Fibrosis in hypertensive heart disease: molecular pathways and cardioprotective strategies

Fibrosis is a fundamental component of the adverse structural remodelling of myocardium found in hypertensive heart disease (HHD). A replacement fibrosis appears at sites of previous cardiomyocyte necrosis to preserve the structural integrity of the myocardium. Such scarring has adverse functional consequences. The extensive distribution of fibrosis involving the right and left heart suggests cardiomyocyte necrosis is widespread. Together, the loss of these contractile elements and fibrous tissue deposition in the form of stiff in-series and in-parallel elastic elements contribute to the progressive failure of this normally efficient muscular pump. Pathogenic mechanisms modulating fibrous tissue formation at sites of repair include auto/paracrine properties of locally generated angiotensin II and endothelin-1. This study focuses on the signal-transducer-effector pathway involved in cardiomyocyte necrosis and the crucial pathogenic role of intracellular calcium overloading, and the subsequent induction of oxidative stress originating within its mitochondria that dictates the opening of the mitochondrial permeability transition pore. The ensuing osmotic destruction of these organelles is followed by necrotic cell death.
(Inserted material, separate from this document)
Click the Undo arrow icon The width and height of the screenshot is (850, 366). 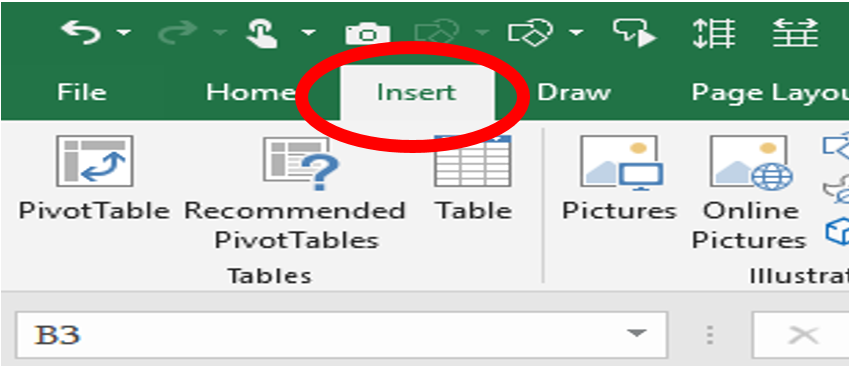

It is now further recognized that calcium overloading of cardiac myocytes and mitochondria functioning as pro-oxidant is pathophysiologically counterbalanced by an intrinsically coupled zinc entry, which serves as an antioxidant. The prospect of raising intracellular zinc by adjuvant nutriceutical supplementation can, therefore, be preferentially exploited to uncouple this intrinsically coupled calcium-zinc dyshomeostasis in favour of endogenous antioxidant defences. Novel cardioprotective strategies may thus be at hand and deserve to be explored further in the overall management of patients with HHD.